We have a PIO 0.11.0 instance running, and we are attempting to use the UR engine, version 0.6.0 (https://github.com/actionml/universal-recommender). We have loaded the eventserver up with our training data, and when we run pio train
the following error is produced:
[INFO] [Engine$] EngineWorkflow.train
[INFO] [Engine$] DataSource: com.actionml.DataSource@d36c1c3
[INFO] [Engine$] Preparator: com.actionml.Preparator@437281c5
[INFO] [Engine$] AlgorithmList: List(com.actionml.URAlgorithm@27da994b)
[INFO] [Engine$] Data sanity check is on.
[WARN] [TableInputFormatBase] Cannot resolve the host name for ACPIOTest/127.0.1.1 because of javax.naming.NameNotFoundException: DNS name not found [response code 3]; remaining name '1.1.0.127.in-addr.arpa'
[INFO] [DataSource] Received events List()

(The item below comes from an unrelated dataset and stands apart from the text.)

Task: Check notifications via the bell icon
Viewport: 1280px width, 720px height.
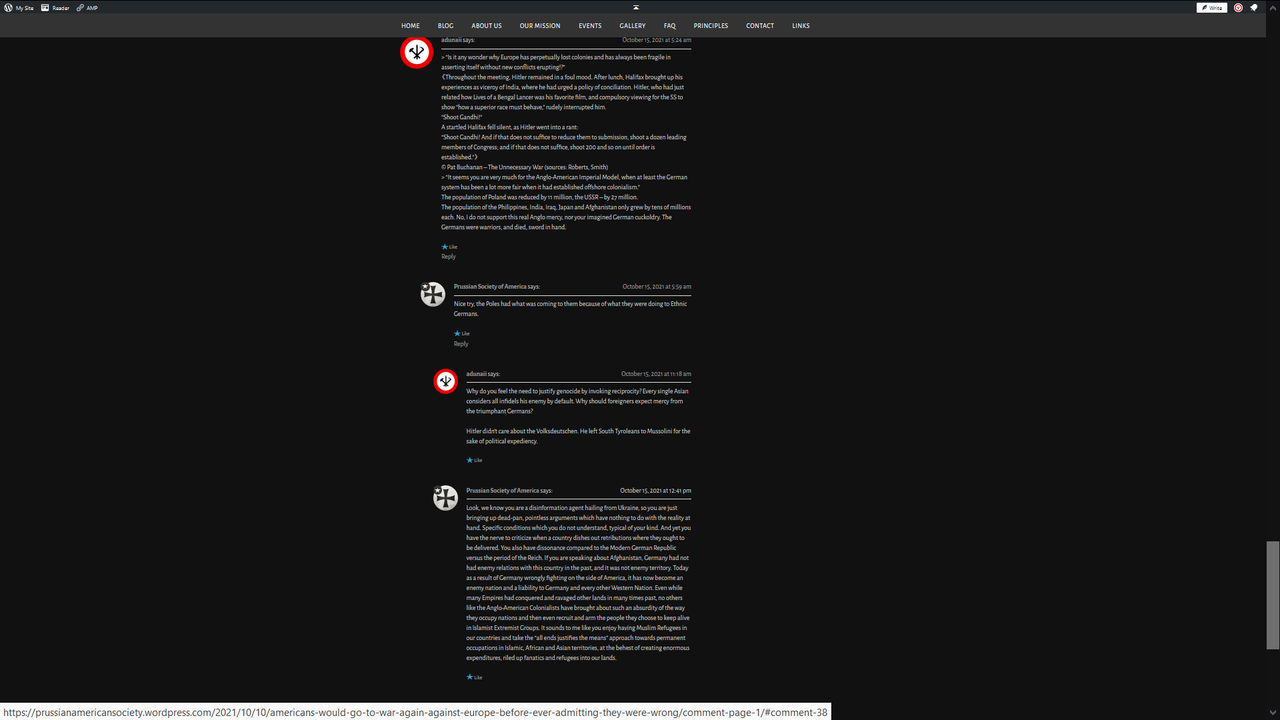Action: point(1253,7)
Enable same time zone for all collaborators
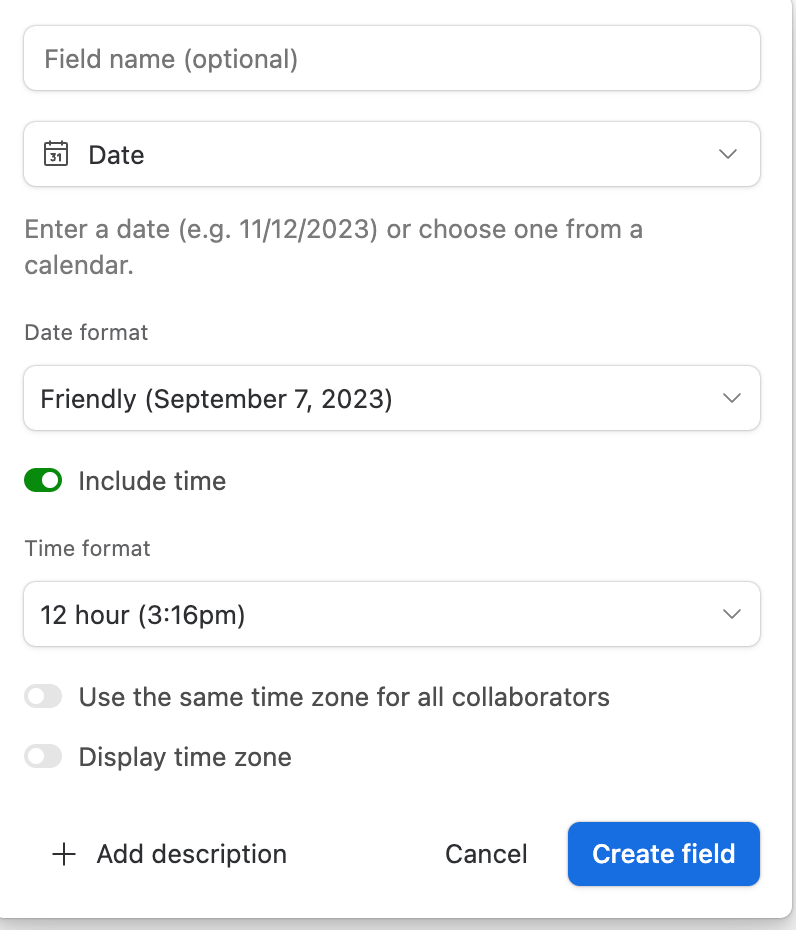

[WARN] [TableInputFormatBase] Cannot resolve the host name for ACPIOTest/127.0.1.1 because of javax.naming.NameNotFoundException: DNS name not found [response code 3]; remaining name '1.1.0.127.in-addr.arpa'
[INFO] [Engine$] com.actionml.TrainingData does not support data sanity check. Skipping check.
[INFO] [Engine$] com.actionml.PreparedData does not support data sanity check. Skipping check.
[INFO] [URAlgorithm] Actions read now creating correlators
Exception in thread "main" java.lang.ArrayIndexOutOfBoundsException: 0
at org.apache.mahout.math.cf.SimilarityAnalysis$.cooccurrencesIDSs(SimilarityAnalysis.scala:145)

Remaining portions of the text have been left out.